INTRODUCTION TO DATA SCIENCE WITH R
INDEX
Program 1:
Basic Operations of R and sample programs on Arithmetic Operations
Program:
var1=c(4,5)
var2=c(2,4)
print("addition of two vectors")
print(var1+var2)
print("subtraction of two vectors")
print(var1-var2)
print("multiplication of two vectors")
print(var1*var2)
print("division of two vectors")
print(var1/var2)
print("modulous of two vectors")
print(var1%%var2)
Output:
[1] "addition of two vectors"
[1] 6 9
[1] "subtraction of two vectors"
[1] 2 1
[1] "multiplication of two vectors"
[1] 8 20
[1] "division of two vectors"
[1] 2.00 1.25
[1] "modulous of two vectors"
[1] 0 1
Program 2:
Basic programs of R and Sample Programs on Arithmetic Operations on vectors-II
1. Floor Division
2. Exponent
Program:
print("Floor Division of two vectors")
print(var1%/%var2)
print("Exponent")
print(var1^var2)
Output
[1] "Floor Division of two vectors"
[1] 2 1
[1] "Exponent"
[1] 16 625
Program 3
Operation on Matrix: Addition
Program:
A=matrix(c(3,5,4,6,7,8,9,3,5),nrow=3, ncol=3, byrow=TRUE)
print("First 3x3 matrix")
print(A)
B=matrix(c(5,6,7,2,4,3,6,9,7),nrow=3, ncol=3, byrow=TRUE)

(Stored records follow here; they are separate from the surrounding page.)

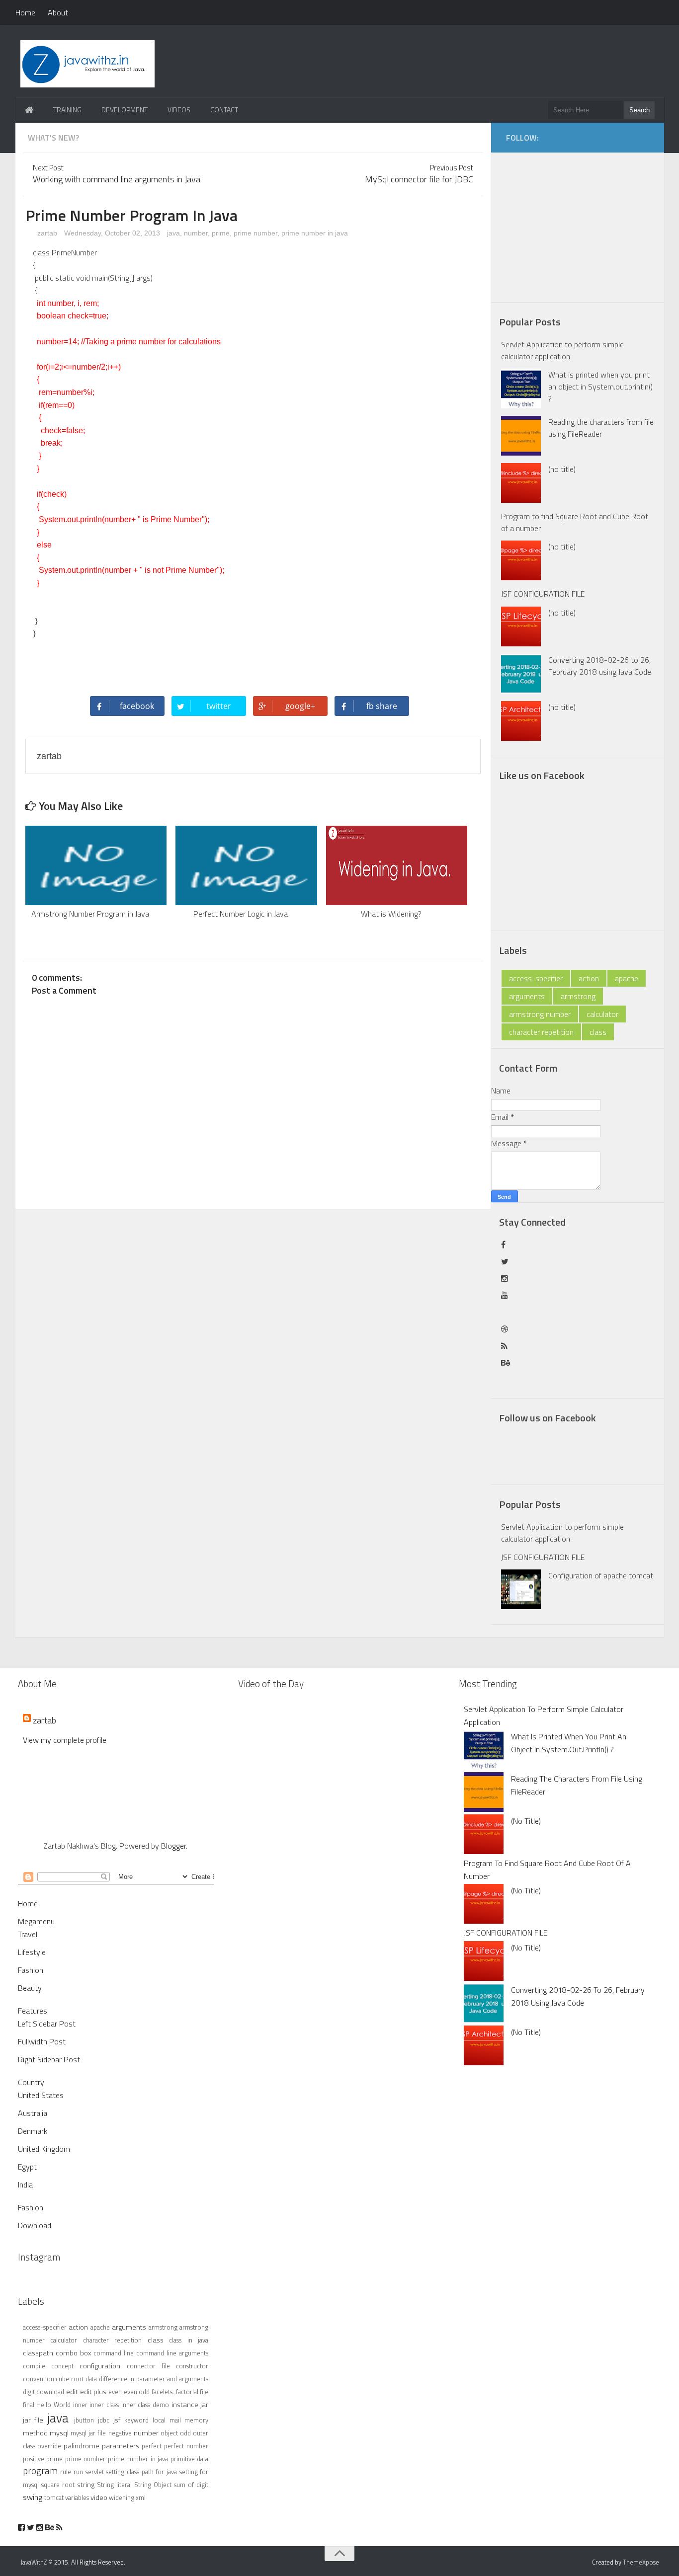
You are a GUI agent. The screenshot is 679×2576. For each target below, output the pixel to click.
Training (67, 109)
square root (58, 2485)
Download (34, 2225)
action (589, 978)
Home (25, 12)
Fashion (30, 1970)
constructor (192, 2366)
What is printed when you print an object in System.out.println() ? (600, 386)
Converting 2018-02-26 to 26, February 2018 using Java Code (599, 666)
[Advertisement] (584, 222)
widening (121, 2497)
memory (196, 2420)
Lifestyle (32, 1952)
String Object (152, 2485)
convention (38, 2379)
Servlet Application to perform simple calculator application (562, 350)
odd (185, 2433)
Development (124, 109)
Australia (32, 2113)
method (35, 2432)
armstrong (578, 996)
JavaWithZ (34, 2562)
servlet (94, 2472)
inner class (104, 2405)
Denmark (32, 2131)
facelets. (163, 2392)
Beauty (30, 1988)
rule (65, 2472)
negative (120, 2433)
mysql (59, 2432)
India (25, 2184)
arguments (527, 996)
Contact (224, 109)
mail (175, 2420)
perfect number (186, 2446)
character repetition (541, 1032)
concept (62, 2366)
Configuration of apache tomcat (600, 1575)
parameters (120, 2445)
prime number (255, 233)
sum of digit (191, 2485)
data (91, 2379)
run (78, 2472)
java (173, 233)
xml (141, 2497)
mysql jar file (88, 2433)
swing (32, 2497)
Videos (179, 109)
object (169, 2433)
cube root (70, 2379)
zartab (46, 233)
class (598, 1032)
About (58, 12)
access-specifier (536, 978)
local (159, 2420)
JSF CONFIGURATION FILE (543, 594)
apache (626, 978)
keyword (136, 2420)
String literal (114, 2485)
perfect (152, 2446)
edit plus (93, 2391)
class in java (188, 2340)
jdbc (103, 2420)
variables (77, 2497)
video (98, 2497)
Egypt (27, 2167)
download (50, 2392)
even (115, 2392)
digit (29, 2392)
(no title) (562, 469)
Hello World (53, 2405)
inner (80, 2405)
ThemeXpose (641, 2562)
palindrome (81, 2445)
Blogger (173, 1846)
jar (204, 2404)
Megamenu (36, 1921)
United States (41, 2095)
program (40, 2470)
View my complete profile (64, 1740)
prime (221, 233)
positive (33, 2459)
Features (32, 2011)
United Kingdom (44, 2149)
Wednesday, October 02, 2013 (113, 233)
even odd (137, 2392)
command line (113, 2353)
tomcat (54, 2497)
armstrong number (540, 1014)
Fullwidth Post (42, 2041)
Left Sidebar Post (47, 2024)
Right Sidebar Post (49, 2059)
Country (31, 2082)
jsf (116, 2420)
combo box (73, 2352)
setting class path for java (141, 2472)
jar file (33, 2420)
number (196, 233)
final (28, 2405)
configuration (100, 2365)
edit (72, 2391)
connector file (148, 2366)
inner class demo (145, 2405)
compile (34, 2366)
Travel (27, 1934)
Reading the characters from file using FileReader (601, 428)
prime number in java (314, 233)
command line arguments (172, 2353)
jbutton (84, 2420)
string (85, 2484)
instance (184, 2404)
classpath (38, 2352)
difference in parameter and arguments (153, 2379)
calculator (602, 1014)
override (49, 2446)
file (204, 2392)
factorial (187, 2392)
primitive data (189, 2459)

print("Second 3x3 matrix")
print(B)
print("result of addition of two matrices")
print(A+B)
Output:
[1] "3x3 matrix"
[,1] [,2] [,3]
[1,] 3 5 4
[2,] 6 7 8
[3,] 9 3 5
[1] "3x3 matrix"
[,1] [,2] [,3]
[1,] 5 6 7
[2,] 2 4 3
[3,] 6 9 7
[1] "result of addition"
[,1] [,2] [,3]
[1,] 8 11 11
[2,] 8 11 11
[3,] 15 12 12
Subtraction of Two matrices
print("result of subtraction of two matrices")
print(A-B)
Output:
[1] "First 3x3 matrix"
[,1] [,2] [,3]
[1,] 3 5 4
[2,] 6 7 8
[3,] 9 3 5
[1] "Second 3x3 matrix"
[,1] [,2] [,3]
[1,] 5 6 7
[2,] 2 4 3
[3,] 6 9 7
[1] "result of subtraction of two matrices"
[,1] [,2] [,3]
[1,] -2 -1 -3
[2,] 4 3 5
[3,] 3 -6 -2
Multiplication of Two matrices
print("result of multiplication of two matrices")
print(A*B)
Output:
[1] "First 3x3 matrix"
[,1] [,2] [,3]
[1,] 3 5 4
[2,] 6 7 8
[3,] 9 3 5
[1] "Second 3x3 matrix"
[,1] [,2] [,3]
[1,] 5 6 7
[2,] 2 4 3
[3,] 6 9 7
[1] "result of multiplication of two matrices"
[,1] [,2] [,3]
[1,] 15 30 28
[2,] 12 28 24
[3,] 54 27 35
Division of Two matrices
print("result of division of two matrices")
print(A/B)
Output:
[1] "First 3x3 matrix"
[,1] [,2] [,3]
[1,] 3 5 4
[2,] 6 7 8
[3,] 9 3 5
[1] "Second 3x3 matrix"
[,1] [,2] [,3]
[1,] 5 6 7
[2,] 2 4 3
[3,] 6 9 7
[1] "result of division of two matrices"
[,1] [,2] [,3]
[1,] 0.6 0.8333333 0.5714286
[2,] 3.0 1.7500000 2.6666667
[3,] 1.5 0.3333333 0.7142857
Program 4:
Row Concatenation of two matrices
print("result of row concatenation of two matrices")
print(rbind(A,B))
Output:
[1] "First 3x3 matrix"
[,1] [,2] [,3]
[1,] 3 5 4
[2,] 6 7 8
[3,] 9 3 5
[1] "Second 3x3 matrix"
[,1] [,2] [,3]
[1,] 5 6 7
[2,] 2 4 3
[3,] 6 9 7
[1] "result of row concatenation of two matrices"
[,1] [,2] [,3]
[1,] 3 5 4
[2,] 6 7 8
[3,] 9 3 5
[4,] 5 6 7
[5,] 2 4 3
[6,] 6 9 7
Deleting Second Column
A=matrix(c(3,5,4,6,7,8,9,3,5),nrow=3, ncol=3, byrow=TRUE)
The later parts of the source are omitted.